- _Text_:
===============
# unknown mites, are they dangerous?



## maksknopp (Jul 21, 2020)

so I recently built a dart frog terrarium, and its been up for around 2 weeks now. this morning I saw some orange looking bugs, and i'm pretty sure they aren't springtails or baby woodlice, so i'm presuming they're mites, and my local reptile shop also said they are most likely mites. is anyone able to identify them and let me know if they're dangerous or not? Im fairly new to the hobby and am unsure of what to do in terms of getting rid of them. Any hep is appreciated! (sorry if the images aren't very clear the mites are very small and are hard to capture on camera.)
https://imgur.com/gallery/LKg84b6


----------



## fishingguy12345 (Apr 7, 2019)

I don't see any pictures.

Do the bugs look like this: https://www.google.com/amp/s/laidbackgardener.blog/2016/01/31/dont-kill-those-red-mites/amp/

Or like these:

https://www.google.com/search?clien...4wLjGYAQCgAQHAAQE&sclient=mobile-gws-wiz-serp


----------



## maksknopp (Jul 21, 2020)
===============
- _Information shown_:
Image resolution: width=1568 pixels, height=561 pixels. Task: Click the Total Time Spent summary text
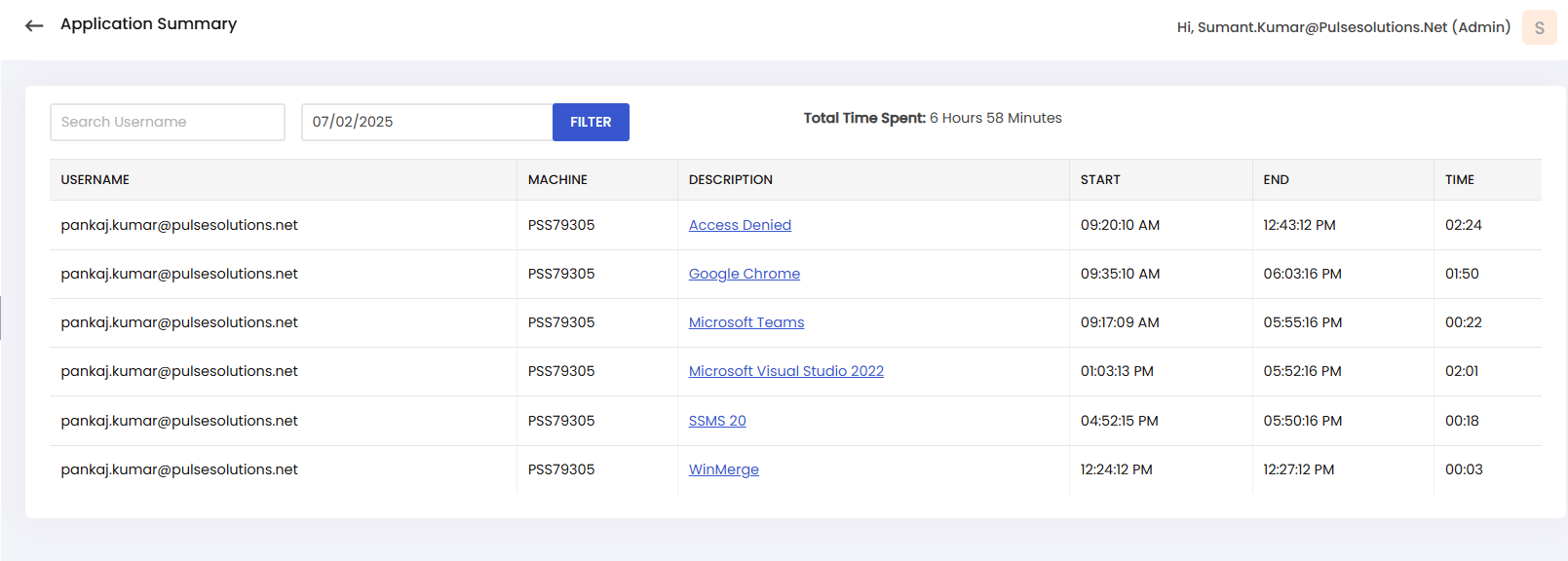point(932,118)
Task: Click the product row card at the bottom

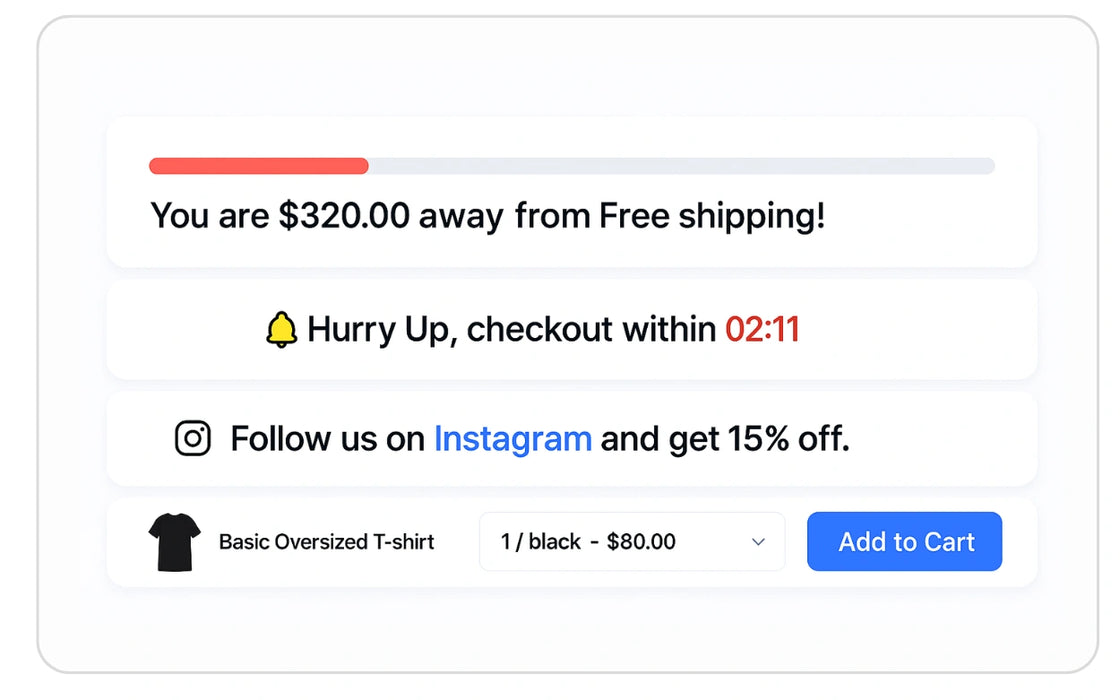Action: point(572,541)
===============
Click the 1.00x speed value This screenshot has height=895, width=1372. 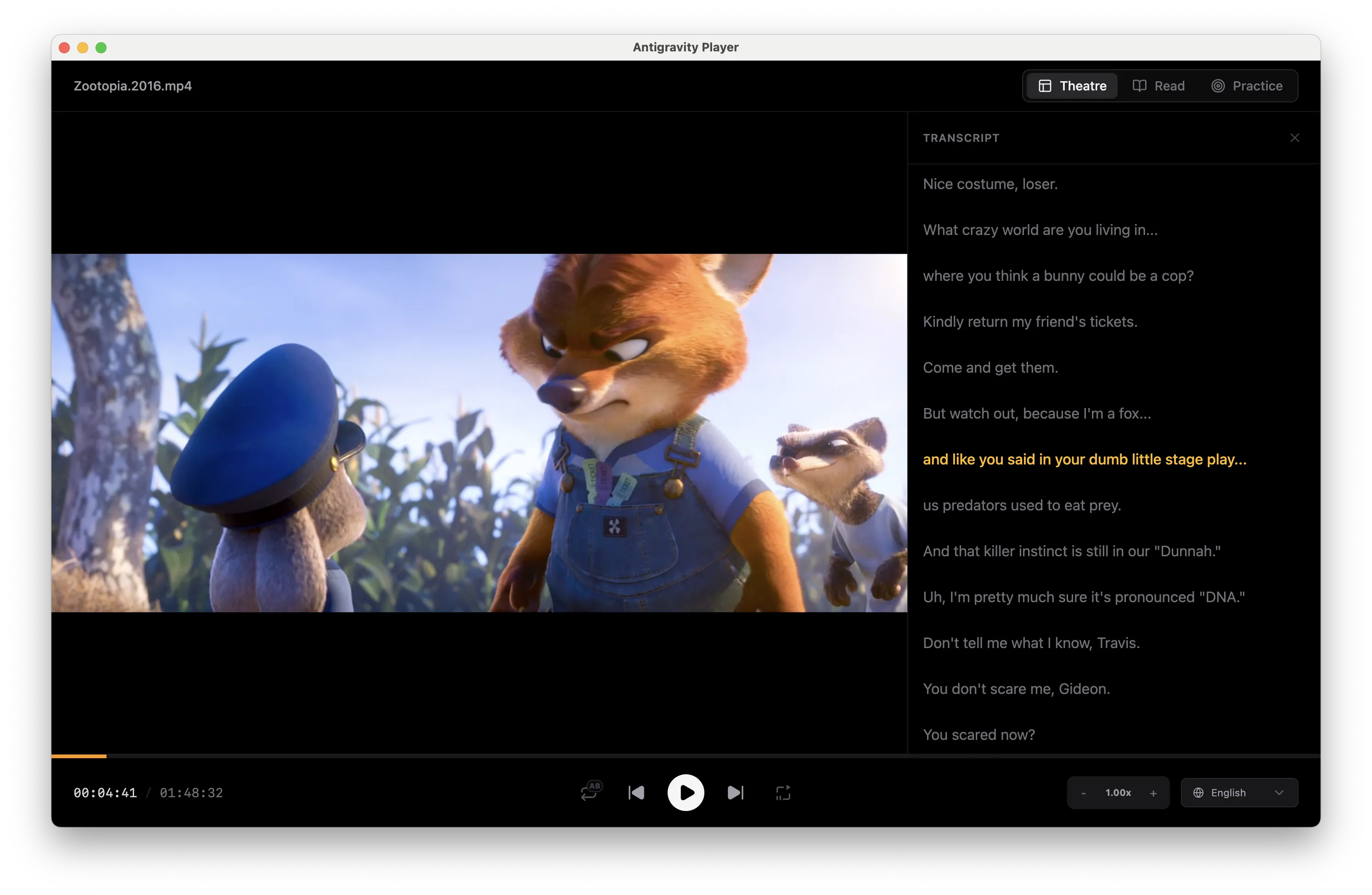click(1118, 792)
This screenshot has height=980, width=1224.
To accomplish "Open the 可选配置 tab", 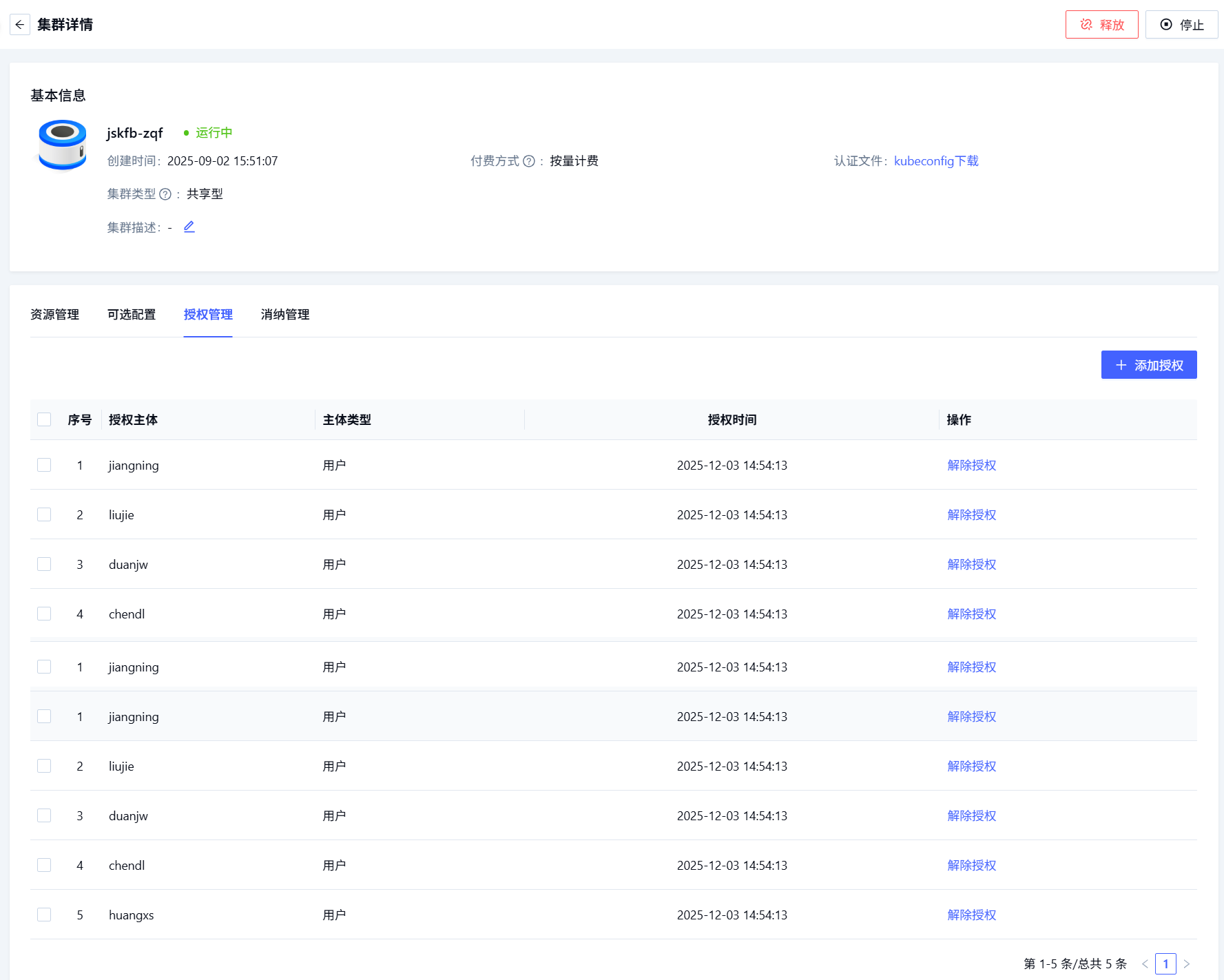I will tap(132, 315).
===============
- _Jobs_:
(A) Can you convert the records, starting with the line containing "Image resolution: width=1568" and going on through the line containing "Action: point(572,541)", into a JSON list of strings with one string per line, leaving out blank lines and the pictures?
(B) Could you continue the forum thread about mites in a dart frog terrarium from where it stops?
The records come from a different source than the forum thread about mites in a dart frog terrarium.

- _Answers to each task_:
(A)
[
  "Image resolution: width=1568 pixels, height=561 pixels. Task: Click the Total Time Spent summary text",
  "point(932,118)",
  "Task: Click the product row card at the bottom",
  "Action: point(572,541)"
]

(B)
The mites are a light orange, and from the ones I've seen they are around the same size as a spring tail, maybe a little larger, and no, they are not red.


----------



## kimcmich (Jan 17, 2016)

Greetings,

Mites are natural parts of _every_ ecosystem. Unless they are overrunning your feeding cultures, they are nothing to worry about.

A new terrarium will often have a boom/bust cycle of various critters as the brand-new ecosystem stabilizes and responds to misting and feeding cycles. There are "dangerous" mites but these are mostly predator/competitors in feeding cultures and species that cause problems for your frogs are very, very rare (though they do exist in nature).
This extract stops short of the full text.